2. Description of Related Art
Manufacture of seamless steel tube by the Mannesmann tube making process is generally carried out as follows; first, a hollow shell is obtained by passing a billet (round steel ingot) through a piercer and piercing the center of the billet, which is further rolled to elongate by means of a plug mill, for example, either as it is or after being processed in an elongating mill for explaining and rolling as required, then smoothed, corrected in the form and sized by means of a smoothing mill or a sizing mill, and subjected to a finishing process to obtain a seamless steel tube as the finished product. As the piercer and the elongating mill described above, a so-called inclined rolling mill is used which combines main rolls, of which axial line is inclined with respect to the pass line of a material to be rolled, and a plug.
The piercer used in the Mannesmann tube making process described above generally has a pair of main rolls disposed to oppose each other while interposing the specified pass line, a plug disposed along the pass line as an inner surface regulating tool and guide shoes or disk rolls disposed to oppose each other while interposing the pass line as tube guiding members.
FIG. 1 is a schematic plane view of the piercer used in the Mannesmann tube making process, and FIG. 2 is a cross sectional view taken along the line II--II of FIG. 1. In FIGS. 1, 2, numerals 21A, 21B denote the main rolls, numeral 2 denotes a plug used as the inner surface regulating tool, and numerals 31u, 31d denote disk rolls used as the tube guiding members. Letter B denotes the billet, namely the material to be rolled which is transferred in the direction indicated by the hollow arrow mark Y, then pierced and rolled to become a hollow shell H that is drawn out. Therefore the inlet side of the piercing process is located at the left and the outlet side of the piercing process is located at the right in FIG. 1. FIG. 2 shows the cross section viewed from the inlet side of the piercing process.
As shown in FIG. 1, the main rolls 21A, 21B have gorge portions 41 near the middle portion in the axial direction thereof where each roll has the maximum diameter, the gorge portion being interposed by two conical portions of diameters gradually reducing toward the one conical portion ends having an inlet face 42 of inlet face angle θ1 and the other conical portion having an outlet face 43 of outlet face angle θ2, thereby forming an overall configuration of barrel type, while the main rolls 21A, 21B are disposed to oppose each other on the right and left or over and below the pass line X--X of the billet B. The main rolls 21A, 21B are driven by electric motors not shown in the drawing.
The plug 2 has an overall configuration of a bullet, with the base end thereof being supported on the tip of a mandrel bar M. The plug 2 is positioned on the pass line X--X to be held thereon at the middle of space between the main rolls 21A, 21B, and is capable of rotating about the pass line X--X. The base end of the mandrel bar M is linked to a thrust block which is not shown in the drawing.

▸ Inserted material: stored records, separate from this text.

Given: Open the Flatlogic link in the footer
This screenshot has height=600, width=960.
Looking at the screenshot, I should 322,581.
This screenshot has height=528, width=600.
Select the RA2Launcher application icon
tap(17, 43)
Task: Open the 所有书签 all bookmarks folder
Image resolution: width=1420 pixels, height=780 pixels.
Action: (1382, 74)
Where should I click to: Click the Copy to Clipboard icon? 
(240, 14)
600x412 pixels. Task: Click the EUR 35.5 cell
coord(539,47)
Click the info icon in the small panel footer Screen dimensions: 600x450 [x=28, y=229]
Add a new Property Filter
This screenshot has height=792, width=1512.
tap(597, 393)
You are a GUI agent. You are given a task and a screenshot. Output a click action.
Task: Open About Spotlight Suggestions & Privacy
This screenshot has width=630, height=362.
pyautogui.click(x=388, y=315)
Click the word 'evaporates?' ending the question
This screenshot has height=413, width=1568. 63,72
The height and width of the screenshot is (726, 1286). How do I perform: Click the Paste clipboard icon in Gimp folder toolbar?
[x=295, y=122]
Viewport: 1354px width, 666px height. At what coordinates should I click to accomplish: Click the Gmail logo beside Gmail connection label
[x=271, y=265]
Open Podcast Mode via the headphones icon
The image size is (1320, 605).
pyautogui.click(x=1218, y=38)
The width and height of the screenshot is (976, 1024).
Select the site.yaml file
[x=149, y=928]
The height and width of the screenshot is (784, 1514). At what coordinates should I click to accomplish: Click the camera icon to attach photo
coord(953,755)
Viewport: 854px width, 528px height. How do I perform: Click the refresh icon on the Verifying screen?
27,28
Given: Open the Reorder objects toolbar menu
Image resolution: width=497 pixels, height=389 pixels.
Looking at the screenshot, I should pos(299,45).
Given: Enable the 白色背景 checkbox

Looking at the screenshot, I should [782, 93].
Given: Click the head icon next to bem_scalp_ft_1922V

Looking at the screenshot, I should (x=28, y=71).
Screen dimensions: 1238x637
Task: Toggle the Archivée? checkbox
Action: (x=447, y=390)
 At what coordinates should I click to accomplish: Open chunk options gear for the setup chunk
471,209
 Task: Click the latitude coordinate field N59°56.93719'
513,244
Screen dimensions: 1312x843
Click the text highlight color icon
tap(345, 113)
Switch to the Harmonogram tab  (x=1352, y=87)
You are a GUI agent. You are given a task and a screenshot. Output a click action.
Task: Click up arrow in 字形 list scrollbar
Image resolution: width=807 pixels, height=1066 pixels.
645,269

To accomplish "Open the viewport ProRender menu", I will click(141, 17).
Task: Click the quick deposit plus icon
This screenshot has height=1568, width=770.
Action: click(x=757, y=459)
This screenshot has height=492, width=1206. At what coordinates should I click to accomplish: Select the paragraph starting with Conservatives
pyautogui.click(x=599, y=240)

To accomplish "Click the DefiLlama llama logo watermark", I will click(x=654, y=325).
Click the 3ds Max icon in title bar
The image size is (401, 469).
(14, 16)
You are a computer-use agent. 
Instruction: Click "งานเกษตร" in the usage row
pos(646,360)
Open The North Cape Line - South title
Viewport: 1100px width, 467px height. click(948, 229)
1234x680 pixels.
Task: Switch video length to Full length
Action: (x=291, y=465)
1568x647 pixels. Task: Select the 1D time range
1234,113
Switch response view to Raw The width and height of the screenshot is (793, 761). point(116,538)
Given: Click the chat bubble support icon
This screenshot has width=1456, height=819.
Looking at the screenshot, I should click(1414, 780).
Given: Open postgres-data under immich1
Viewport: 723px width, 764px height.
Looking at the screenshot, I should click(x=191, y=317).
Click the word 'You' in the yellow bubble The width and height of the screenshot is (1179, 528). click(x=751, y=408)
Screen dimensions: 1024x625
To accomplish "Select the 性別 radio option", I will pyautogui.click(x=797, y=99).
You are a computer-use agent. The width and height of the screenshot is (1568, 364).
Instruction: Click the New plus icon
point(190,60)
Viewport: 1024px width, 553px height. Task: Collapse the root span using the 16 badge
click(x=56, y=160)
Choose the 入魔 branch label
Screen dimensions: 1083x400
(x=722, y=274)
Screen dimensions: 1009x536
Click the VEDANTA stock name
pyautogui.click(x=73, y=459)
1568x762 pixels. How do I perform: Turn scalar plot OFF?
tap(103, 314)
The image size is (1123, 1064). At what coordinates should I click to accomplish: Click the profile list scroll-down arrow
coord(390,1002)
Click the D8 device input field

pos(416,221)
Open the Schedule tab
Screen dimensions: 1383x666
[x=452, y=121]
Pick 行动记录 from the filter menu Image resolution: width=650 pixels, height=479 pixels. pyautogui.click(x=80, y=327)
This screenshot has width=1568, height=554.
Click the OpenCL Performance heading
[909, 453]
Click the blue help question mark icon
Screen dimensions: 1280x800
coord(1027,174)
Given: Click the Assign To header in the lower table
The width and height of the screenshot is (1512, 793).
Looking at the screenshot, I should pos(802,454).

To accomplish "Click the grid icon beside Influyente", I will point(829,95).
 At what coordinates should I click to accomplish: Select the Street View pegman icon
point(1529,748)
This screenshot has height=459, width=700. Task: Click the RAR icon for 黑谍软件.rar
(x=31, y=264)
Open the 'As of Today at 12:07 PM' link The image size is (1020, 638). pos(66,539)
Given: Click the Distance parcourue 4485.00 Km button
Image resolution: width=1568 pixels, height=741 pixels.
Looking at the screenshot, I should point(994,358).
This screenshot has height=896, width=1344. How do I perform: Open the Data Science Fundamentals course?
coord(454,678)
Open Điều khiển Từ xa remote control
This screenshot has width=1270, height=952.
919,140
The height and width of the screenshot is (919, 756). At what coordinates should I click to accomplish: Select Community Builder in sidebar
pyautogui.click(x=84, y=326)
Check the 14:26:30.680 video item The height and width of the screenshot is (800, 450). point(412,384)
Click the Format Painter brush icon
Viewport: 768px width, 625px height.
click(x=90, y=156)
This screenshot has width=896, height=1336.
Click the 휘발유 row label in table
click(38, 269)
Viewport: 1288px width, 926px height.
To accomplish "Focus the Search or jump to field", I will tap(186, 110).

As shown in FIG. 2, the disk rolls 31u, 31d have disk forms having concave surfaces on the periphery that face the plug 2, and are disposed to oppose each other on the right and left or over and below the pass line X--X in such a configuration as arranged alternately with the main rolls 21A, 21B. The disk rolls 31u, 31d are driven by electric motors not shown in the drawing.
In the piercer of such a configuration as described above, when the main rolls 21A, 21B are driven to rotate in the directions of the arrow marks of FIG. 2, the billet B being transferred in the direction Y along the pass line X--X is engaged between the inlet faces 42, 42 of the main rolls 21A, 21B thereby to be pierced while rotating clockwise around the pass line X--X when viewed from the inlet side of the piercing process. Thus the billet B is pierced by the plug 2 while being pressed on both sides by the gorge portions 41 of the main rolls 21A, 21B, to become the hollow shell H which is drawn out.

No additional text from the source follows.